- **Material for this exercise**:
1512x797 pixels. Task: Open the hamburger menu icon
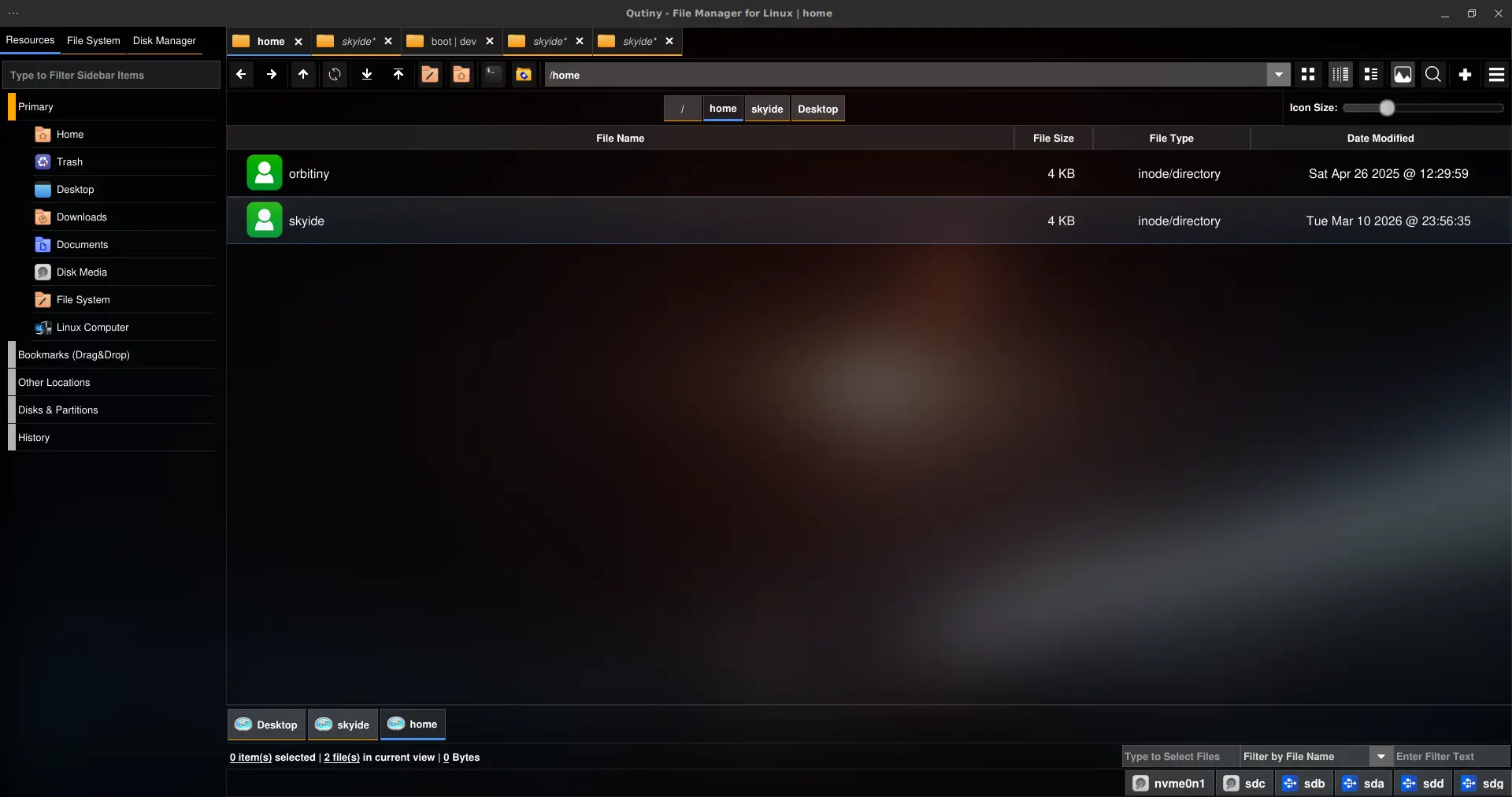(1496, 75)
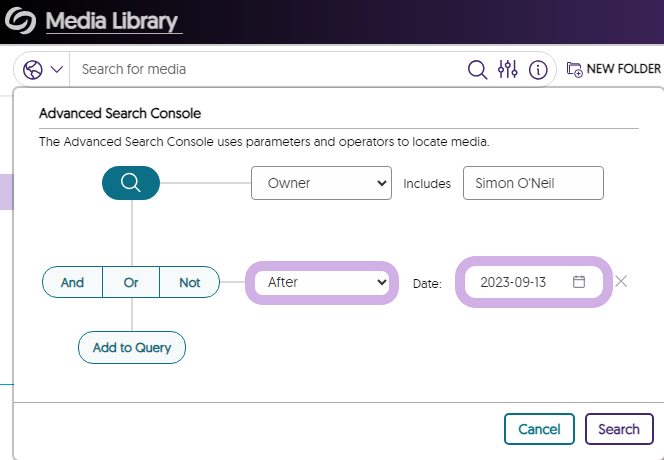Select the Or operator

[131, 282]
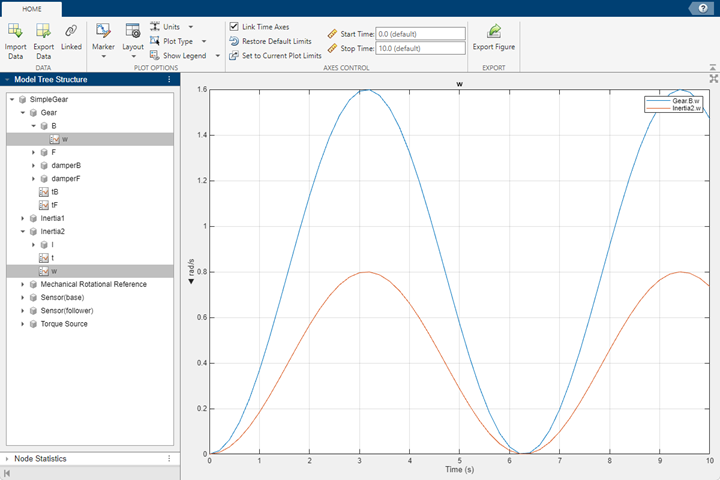Expand the Inertia1 tree node
This screenshot has height=480, width=720.
(x=23, y=218)
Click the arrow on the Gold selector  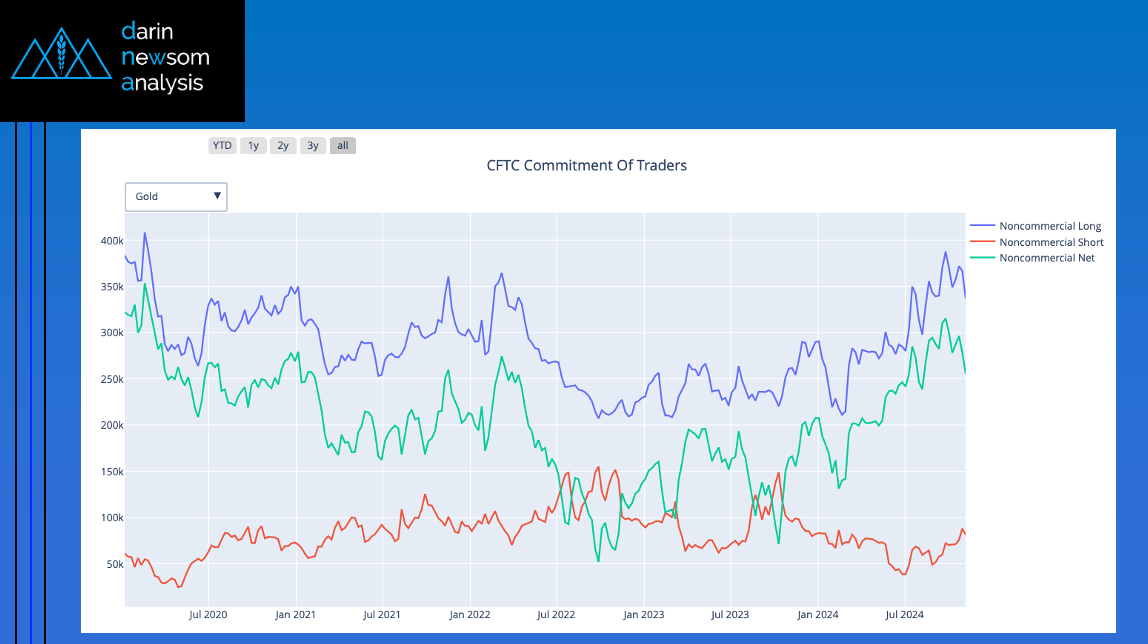pyautogui.click(x=217, y=197)
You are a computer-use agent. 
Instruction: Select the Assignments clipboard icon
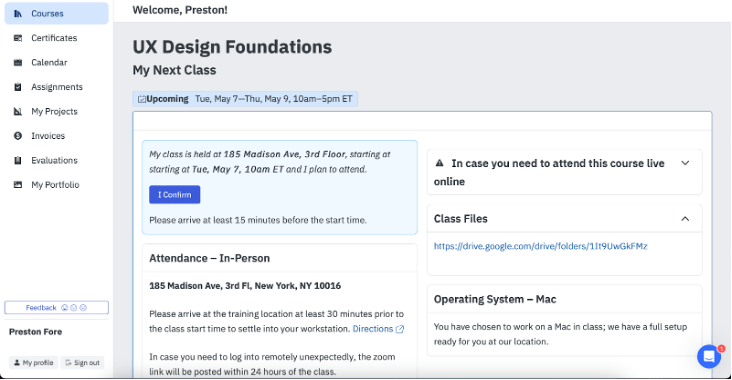[x=18, y=87]
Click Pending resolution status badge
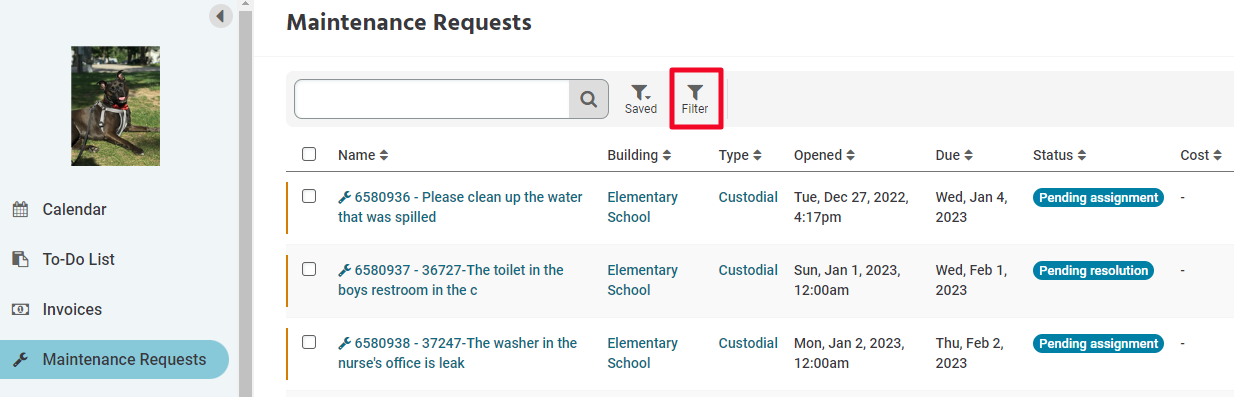This screenshot has height=397, width=1234. coord(1093,270)
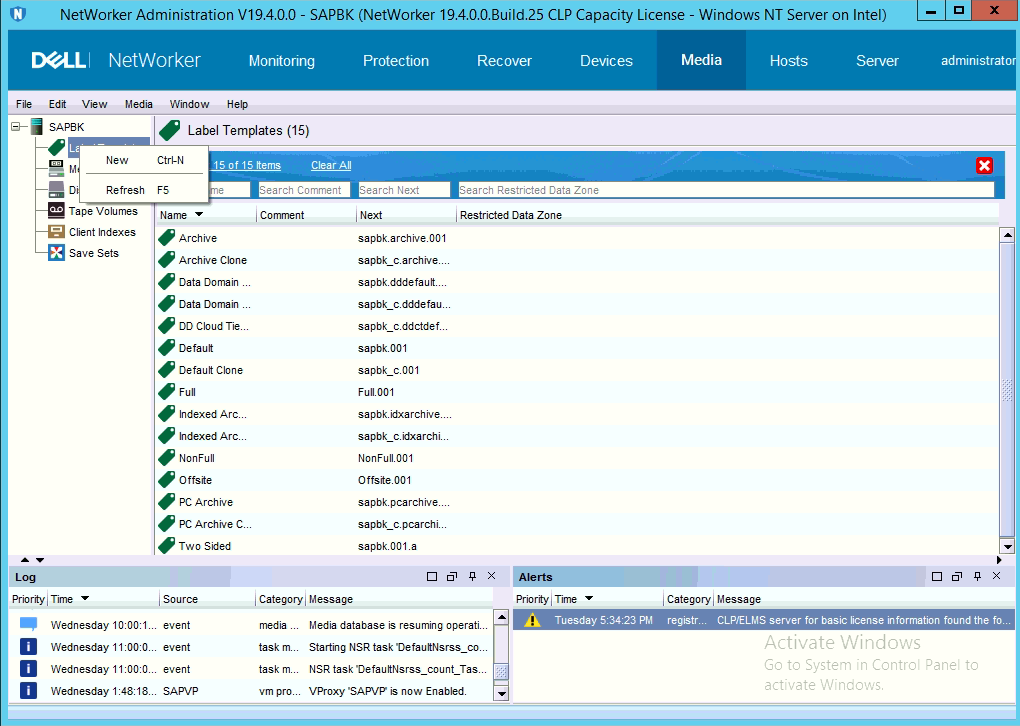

- **Exercise goal**:
Repeat the lines from the line containing "Instruction: Select the" through the end of the material above exactly, with no pictures and nothing else.

- **Solution to this exercise**:
Instruction: Select the Assignments clipboard icon
[x=18, y=87]
Click Pending resolution status badge
This screenshot has height=397, width=1234. coord(1093,270)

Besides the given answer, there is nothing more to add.